I caught up with an acquaintance on Friday night for a drink at Trunk. I guess I’ve known him for about 7-8 years now, and catch up a couple of times a year. He’s a nice bloke and a handy person to know.

In any case, our conversation followed the usual pattern at first. It was a balmy night, and we sat outdoors in the beer garden amid a crowd of people celebrating the end of the week. We sipped on a few pints, catching up on our news and other, work-related, topics.

At some point in the evening, something tipped over. I’d no intention of sharing my story with him, but the conversation had become more candid, and I found myself telling him how I had become homeless, slowly at first, in fragments, which as his curiosity piqued and my confidence grew became more fluent and coherent. Of course, he was surprised, but accepting of it. Like others there came grudging respect, the acknowledgement that obviously I had come through the far side of it.

It’s still not easy telling the story, but not nearly as forbidding as once it was. Once more I found as I relayed the story, it felt as if I was shifting a small burden from me. To hold a secret like that feels dishonest – as if you are presenting a false tale to the world. To correct the record is a release. There’s a sense of relaxing once it has been done, the dice rolled. There is nothing more hidden. This is me, take it or leave it.

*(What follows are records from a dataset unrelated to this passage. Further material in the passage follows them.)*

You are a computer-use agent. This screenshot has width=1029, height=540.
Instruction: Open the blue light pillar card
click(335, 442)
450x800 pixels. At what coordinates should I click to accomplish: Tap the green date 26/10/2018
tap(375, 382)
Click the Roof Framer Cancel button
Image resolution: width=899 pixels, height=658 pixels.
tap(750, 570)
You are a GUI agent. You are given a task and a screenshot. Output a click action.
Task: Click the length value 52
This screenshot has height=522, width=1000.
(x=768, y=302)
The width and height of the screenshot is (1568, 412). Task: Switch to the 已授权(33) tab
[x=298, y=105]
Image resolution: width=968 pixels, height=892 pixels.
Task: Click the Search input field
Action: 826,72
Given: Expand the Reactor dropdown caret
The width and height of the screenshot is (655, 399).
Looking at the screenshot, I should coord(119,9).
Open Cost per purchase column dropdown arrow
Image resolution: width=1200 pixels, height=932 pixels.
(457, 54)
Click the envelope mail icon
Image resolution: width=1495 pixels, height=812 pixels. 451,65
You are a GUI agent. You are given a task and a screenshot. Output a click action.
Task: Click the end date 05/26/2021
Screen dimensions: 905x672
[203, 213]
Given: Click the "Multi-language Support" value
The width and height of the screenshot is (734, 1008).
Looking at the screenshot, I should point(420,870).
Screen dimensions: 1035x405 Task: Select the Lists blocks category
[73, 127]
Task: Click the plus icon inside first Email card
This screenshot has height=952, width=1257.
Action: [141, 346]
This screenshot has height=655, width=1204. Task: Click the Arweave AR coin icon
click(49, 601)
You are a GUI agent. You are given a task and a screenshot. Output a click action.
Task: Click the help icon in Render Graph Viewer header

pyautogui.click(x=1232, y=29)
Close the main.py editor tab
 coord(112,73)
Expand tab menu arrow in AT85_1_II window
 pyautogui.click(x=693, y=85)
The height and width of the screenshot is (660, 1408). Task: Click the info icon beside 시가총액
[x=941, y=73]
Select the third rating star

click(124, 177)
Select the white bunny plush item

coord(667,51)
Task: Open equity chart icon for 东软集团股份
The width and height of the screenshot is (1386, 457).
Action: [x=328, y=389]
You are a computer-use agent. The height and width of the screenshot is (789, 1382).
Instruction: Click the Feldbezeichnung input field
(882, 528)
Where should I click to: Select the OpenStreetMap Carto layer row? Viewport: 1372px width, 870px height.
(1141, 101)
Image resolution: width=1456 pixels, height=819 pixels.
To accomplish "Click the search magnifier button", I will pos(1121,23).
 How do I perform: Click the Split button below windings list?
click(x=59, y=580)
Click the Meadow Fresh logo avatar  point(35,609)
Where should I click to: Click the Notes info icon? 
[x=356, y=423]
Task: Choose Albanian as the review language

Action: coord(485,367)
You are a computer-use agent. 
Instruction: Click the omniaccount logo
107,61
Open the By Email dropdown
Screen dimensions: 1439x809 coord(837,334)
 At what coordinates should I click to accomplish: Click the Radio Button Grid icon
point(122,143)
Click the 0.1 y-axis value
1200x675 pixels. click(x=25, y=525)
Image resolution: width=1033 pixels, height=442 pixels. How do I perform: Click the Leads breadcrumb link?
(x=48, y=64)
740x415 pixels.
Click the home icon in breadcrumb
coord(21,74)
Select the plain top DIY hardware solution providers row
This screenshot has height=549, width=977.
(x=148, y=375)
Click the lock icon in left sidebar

Then, as so often seems the case now, he opened up to me. He admitted that a few years before he had been declared bankrupt. It was news I would never have guessed at, and once more I wondered how much of the people about us do we really know? I was glad he told me, and I suspect, for much the same reasons as me, that he was glad to share it.

How much easier, in the end, is it to be open and transparent? Hard in concept, but easier than you think – and more true.